The the the table compares inference times across different methods for various LLaDA models, showing that the proposed D2-Monitor methods achieve significantly lower inference times compared to full-trajectory baselines while maintaining competitive performance. The results indicate that D2-MLP and D2-TimeAttn are among the fastest methods, with inference times comparable to single-step approaches and substantially lower than those of sequence-based models. The authors attribute these efficiency gains to a hesitation-aware routing mechanism that selectively activates more complex probes only on a subset of samples, reducing computational overhead without sacrificing effectiveness. The proposed D2-Monitor methods achieve inference times comparable to single-step methods while outperforming full-trajectory baselines in effectiveness. D2-MLP and D2-TimeAttn significantly reduce inference time compared to traditional full-trajectory models like TimeAttn and LSTM. The efficiency gains are attributed to conditional computation, where advanced probes are activated only on a fraction of samples identified as hesitant, minimizing unnecessary processing.

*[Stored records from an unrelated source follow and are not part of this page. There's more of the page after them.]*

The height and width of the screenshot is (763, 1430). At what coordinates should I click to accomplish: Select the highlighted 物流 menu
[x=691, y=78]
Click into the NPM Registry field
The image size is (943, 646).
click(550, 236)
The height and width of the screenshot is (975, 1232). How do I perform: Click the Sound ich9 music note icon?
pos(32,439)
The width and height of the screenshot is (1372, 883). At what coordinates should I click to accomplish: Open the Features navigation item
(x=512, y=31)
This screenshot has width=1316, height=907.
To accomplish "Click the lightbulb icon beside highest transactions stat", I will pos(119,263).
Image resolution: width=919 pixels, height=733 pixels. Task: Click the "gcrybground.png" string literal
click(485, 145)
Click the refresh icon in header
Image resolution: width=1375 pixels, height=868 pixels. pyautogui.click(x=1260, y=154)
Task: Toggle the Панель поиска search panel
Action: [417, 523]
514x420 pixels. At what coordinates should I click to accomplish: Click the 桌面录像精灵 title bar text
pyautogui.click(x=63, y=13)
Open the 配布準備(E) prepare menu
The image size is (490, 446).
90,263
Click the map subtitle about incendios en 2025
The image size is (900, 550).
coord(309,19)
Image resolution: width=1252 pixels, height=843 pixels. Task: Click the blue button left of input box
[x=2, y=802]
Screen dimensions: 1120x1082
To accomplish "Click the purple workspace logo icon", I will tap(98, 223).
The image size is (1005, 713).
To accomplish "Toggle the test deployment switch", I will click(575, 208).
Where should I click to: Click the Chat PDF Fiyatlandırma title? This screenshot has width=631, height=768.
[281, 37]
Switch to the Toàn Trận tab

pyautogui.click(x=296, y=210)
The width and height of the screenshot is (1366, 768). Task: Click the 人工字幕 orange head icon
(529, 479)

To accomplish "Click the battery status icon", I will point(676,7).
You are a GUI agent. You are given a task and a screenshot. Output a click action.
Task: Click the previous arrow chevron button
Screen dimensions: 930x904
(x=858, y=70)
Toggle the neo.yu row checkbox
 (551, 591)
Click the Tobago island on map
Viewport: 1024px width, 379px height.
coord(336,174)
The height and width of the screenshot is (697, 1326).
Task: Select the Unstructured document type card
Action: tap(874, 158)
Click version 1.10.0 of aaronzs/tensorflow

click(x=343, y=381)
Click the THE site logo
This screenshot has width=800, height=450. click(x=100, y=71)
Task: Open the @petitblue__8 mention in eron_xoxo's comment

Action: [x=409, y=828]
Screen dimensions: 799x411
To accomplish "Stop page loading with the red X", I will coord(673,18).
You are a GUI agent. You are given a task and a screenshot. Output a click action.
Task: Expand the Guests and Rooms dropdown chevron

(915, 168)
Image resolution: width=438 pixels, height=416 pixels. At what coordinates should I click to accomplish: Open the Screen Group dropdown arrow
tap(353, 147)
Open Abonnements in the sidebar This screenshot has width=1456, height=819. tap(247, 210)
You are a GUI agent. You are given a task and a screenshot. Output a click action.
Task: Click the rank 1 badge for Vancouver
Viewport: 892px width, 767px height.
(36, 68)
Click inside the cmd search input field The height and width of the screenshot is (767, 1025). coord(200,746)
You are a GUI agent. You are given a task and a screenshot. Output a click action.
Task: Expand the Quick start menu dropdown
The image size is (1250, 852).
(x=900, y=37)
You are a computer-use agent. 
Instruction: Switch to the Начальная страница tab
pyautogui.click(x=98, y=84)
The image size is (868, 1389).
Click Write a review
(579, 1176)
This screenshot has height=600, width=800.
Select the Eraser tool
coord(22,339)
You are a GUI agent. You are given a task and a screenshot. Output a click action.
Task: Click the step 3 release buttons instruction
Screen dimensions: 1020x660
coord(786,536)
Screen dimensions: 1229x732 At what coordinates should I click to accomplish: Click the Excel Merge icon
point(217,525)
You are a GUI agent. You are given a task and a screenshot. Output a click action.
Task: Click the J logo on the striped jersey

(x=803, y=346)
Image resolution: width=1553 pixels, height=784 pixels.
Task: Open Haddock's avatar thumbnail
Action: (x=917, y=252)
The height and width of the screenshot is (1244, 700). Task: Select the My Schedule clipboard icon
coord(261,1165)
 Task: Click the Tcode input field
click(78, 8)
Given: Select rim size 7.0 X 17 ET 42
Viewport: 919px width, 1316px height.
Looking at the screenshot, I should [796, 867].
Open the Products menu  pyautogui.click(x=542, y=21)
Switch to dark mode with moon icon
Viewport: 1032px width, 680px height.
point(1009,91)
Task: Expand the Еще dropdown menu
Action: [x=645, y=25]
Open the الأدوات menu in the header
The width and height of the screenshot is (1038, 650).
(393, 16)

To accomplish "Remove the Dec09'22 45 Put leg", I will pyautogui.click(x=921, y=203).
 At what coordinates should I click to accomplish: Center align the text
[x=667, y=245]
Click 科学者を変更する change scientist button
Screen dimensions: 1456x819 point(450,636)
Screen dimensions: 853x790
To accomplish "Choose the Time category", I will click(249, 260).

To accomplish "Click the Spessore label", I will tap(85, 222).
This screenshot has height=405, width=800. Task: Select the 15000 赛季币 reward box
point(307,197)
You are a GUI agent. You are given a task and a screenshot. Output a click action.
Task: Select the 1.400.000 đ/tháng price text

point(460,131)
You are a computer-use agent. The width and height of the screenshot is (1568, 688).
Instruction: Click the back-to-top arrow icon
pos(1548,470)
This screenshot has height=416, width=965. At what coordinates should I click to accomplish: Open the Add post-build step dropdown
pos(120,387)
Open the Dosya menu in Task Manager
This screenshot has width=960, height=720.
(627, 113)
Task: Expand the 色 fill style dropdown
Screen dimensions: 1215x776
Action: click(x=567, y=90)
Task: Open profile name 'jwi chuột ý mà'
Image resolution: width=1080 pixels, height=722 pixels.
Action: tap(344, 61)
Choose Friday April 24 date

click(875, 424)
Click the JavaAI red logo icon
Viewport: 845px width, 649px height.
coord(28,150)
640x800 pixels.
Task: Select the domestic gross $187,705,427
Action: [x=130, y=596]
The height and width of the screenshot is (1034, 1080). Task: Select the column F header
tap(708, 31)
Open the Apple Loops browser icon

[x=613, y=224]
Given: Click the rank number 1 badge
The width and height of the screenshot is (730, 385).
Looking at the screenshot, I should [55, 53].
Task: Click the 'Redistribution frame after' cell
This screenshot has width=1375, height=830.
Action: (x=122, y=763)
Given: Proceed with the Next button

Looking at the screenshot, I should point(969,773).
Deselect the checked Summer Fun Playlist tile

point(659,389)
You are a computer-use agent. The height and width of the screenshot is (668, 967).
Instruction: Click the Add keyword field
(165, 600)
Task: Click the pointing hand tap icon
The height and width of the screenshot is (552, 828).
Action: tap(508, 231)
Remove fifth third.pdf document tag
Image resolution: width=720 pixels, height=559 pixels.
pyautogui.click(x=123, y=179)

The proposed method is evaluated across multiple LLaDA models and experimental configurations, benchmarked against both single-step and full-trajectory baselines. Experiments validate that the approach consistently achieves superior detection accuracy, with margin-based routing signals proving more stable and effective than confidence or entropy alternatives. Efficiency evaluations confirm that selectively activating advanced probes only on hesitant inputs yields a highly favorable trade-off, matching full-trajectory performance while significantly reducing computational overhead and inference latency. Overall, the findings demonstrate robust generalizability across varying generation lengths, hesitation thresholds, and remasking strategies.